ÖMÜR BOYU HAPİS CEZASI
Yakalanan hava korsanlarının kimliği Zayd Hassan Abd al-Latif Safarini , Jamal Saeed Abdul Rahim, Muhammad Abdullah Khalil Hussain ar-Rahayyal ve Muhammad Ahmed olarak açıklandı. Pakistanlı yetkililer ayrıca teröristlere yardım ettiği tespit edilen Wadoud Muhammad Hafiz al-Turki'nin de kaldığı yeri tespit etti ve bir hafta sonra onu da tutukladı. 5 isim 6 Temmuz 1988'de, uçak kaçırma ve cinayetten suçlu bulundu ve ölüm cezasına çarptırıldı. Militanların cezaları daha sonra ömür boyu hapis cezasına çevrildi.
Rehine krizi sırasında yolcuları korumak uğruna hayatını kaybeden Neerja Bhanot, 1985 yılında Pan-Am'da işe başlamadan önce Hindistan’ın Mumbai şehrinde başarılı bir modellik kariyerine sahipti. Pan-Am'ın Hindistan’dan personel alacağını öğrenince alan değiştiren ve seçmelerde başarı gösteren genç kadın, uçağı terk etme fırsatı olmasına rağmen yolcuları korumayı seçti.
CESARET NİŞANI ALAN İLK KADIN OLDU
Bhanot, 23'üncü yaş gününü kutlamaya sadece iki gün kala hayatını kaybettiğinde cesareti onu bir sembol haline getirmişti.
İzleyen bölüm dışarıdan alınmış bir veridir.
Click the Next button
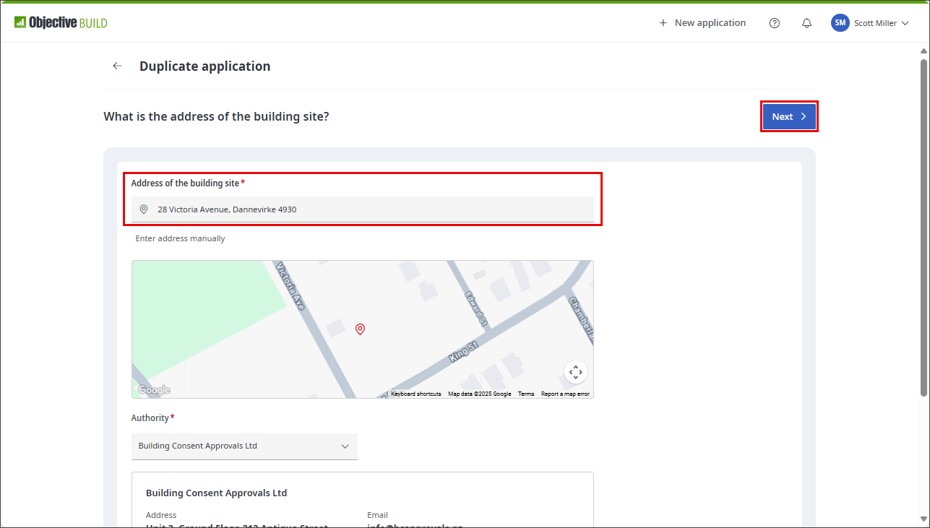Screen dimensions: 930x528 pyautogui.click(x=788, y=116)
Bhanot, Hindistan'ın barış zamanında verilen en yüksek cesaret nişanı olan Ashoka Çakra'yı alan ilk ve en genç kadın oldu. Genç kadın, Pakistan tarafından da cesaret nişanı ile ödüllendirildi. Son iki haftadır özellikle Hint televizyonlarında hikâyesine yer verilen Bhanot’un hayatı, 2016 yılında Ram Madhvani tarafından yönetilen ‘Neerja’ filmi ile beyaz perdeye taşınmıştı.